If you want to get a feel for how big Star Wars truly is, consider the Youtuber “Star Wars Theory”‘s apology video. It’s an apology shared with three million people — all fellow Star Wars fans. Theory can live well off his channel. The video is filmed in his Lamborghini. It’s a million-dollar lifestyle, all thanks to Star Wars.
But the subject of the apology reveals even more: Vader Episode 2, Theory’s long-awaited sequel to a 2018 live-action short film he produced with donations and channel earnings, is delayed yet again. The budget? $500,000.
That’s how big Star Wars is — fans raise serious money to produce their own indie movies to add to George Lucas’s original trilogy and sequels, and that’s to say nothing of the millions of comments, ideas, quotes, and opinions being shared every day.
In the comment section of Theory’s video, two themes emerge: People criticizing him for talking about budget constraints while obviously being well off, and people who claim they are happy to wait for a better result, offering advice on how to make Vader Episode 2 better.
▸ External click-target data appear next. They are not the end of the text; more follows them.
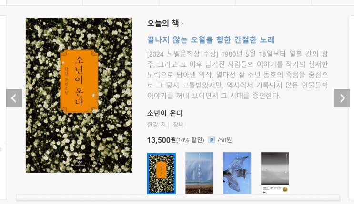Viewport: 354px width, 204px height.
Task: Click the 13,500원 price text
Action: (x=162, y=140)
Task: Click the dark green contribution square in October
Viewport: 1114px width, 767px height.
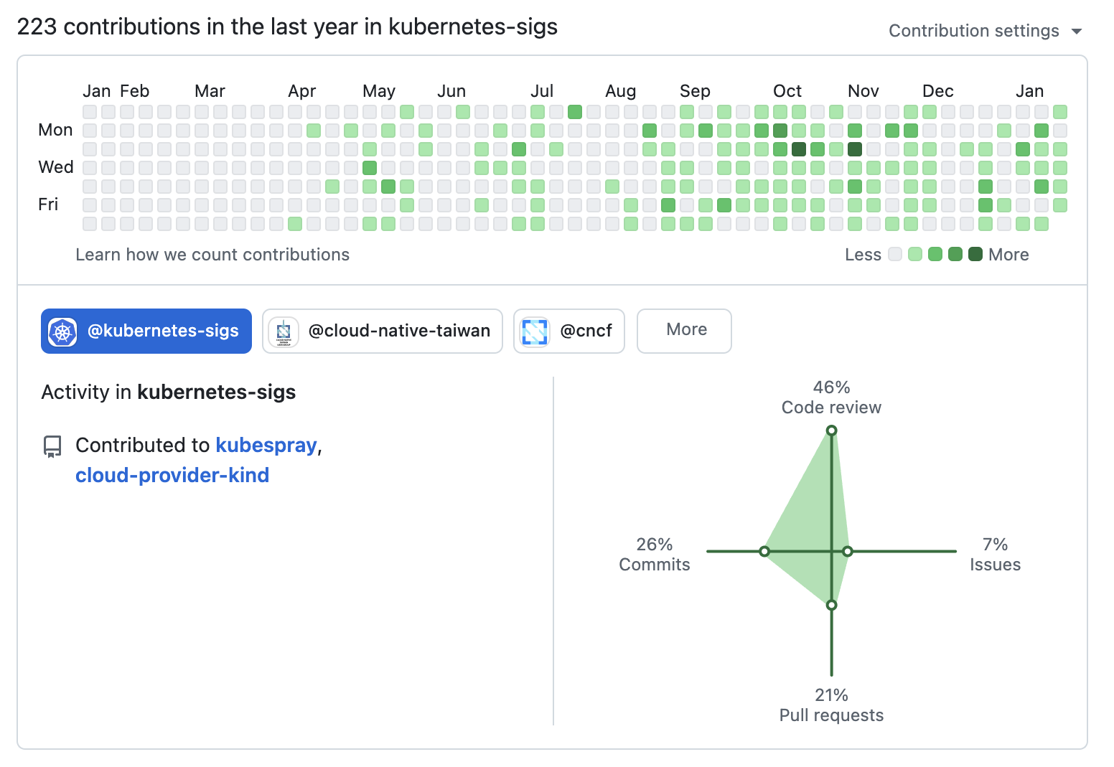Action: [798, 149]
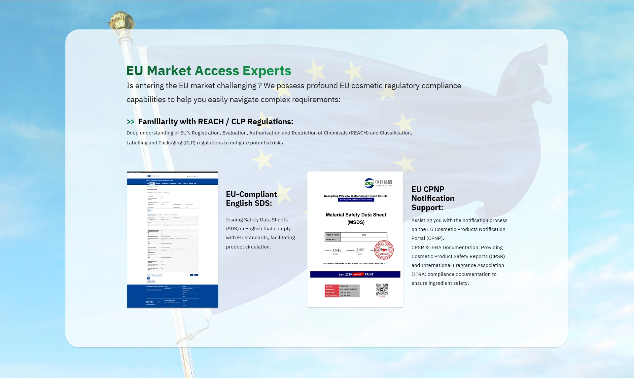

The first group got sidetracked. Theory reveals very little about his personal life. For the first two years of growing his channel, he didn’t even show his face. He only offers details when they add to the message, and in this case, it was: “You don’t have to worry about me, but producing a budget movie is hard.”
There’s little worse than a sideline-hater. The commenters now complaining about their $10 donations potentially going into Theory’s gas tank have forgotten what they are experts on: Star Wars. They know next to nothing about Theory’s life, but that’s the part they choose to criticize — and it makes them look petty and little else.
The second group remembers: Star Wars is what we are here for. We can either rally together to get this thing done, or we’ll never see this universe go where we want it to go. When they offer criticism, it’s about the subject matter. “Go this direction with the episode.” “I would love to see…”
In one of his watch party live streams, Theory agrees with a fan: “When people say no one hates Star Wars more than Star Wars fans, [that’s] because we possess the appropriate level of understanding to call out the Star Wars BS when we see it.” “Finally someone gets it!” Theory yells.
It’s a theme worth adapting well beyond the confines of fandom: Earn your right to criticize.
Unless you invest serious amounts of mental and emotional energy into something, don’t throw shade from afar. It’s easy to critique something you know nothing about, but that’s exactly what makes your critique flimsy and easy to dismiss. If you want to give feedback that can actually change outcomes, you’ll have to work for that power. Otherwise, you’ll only look like yet another jealous commenter, complaining about the man in the arena from the stands.
May the Fourth be with you, and may you choose work over words on most days.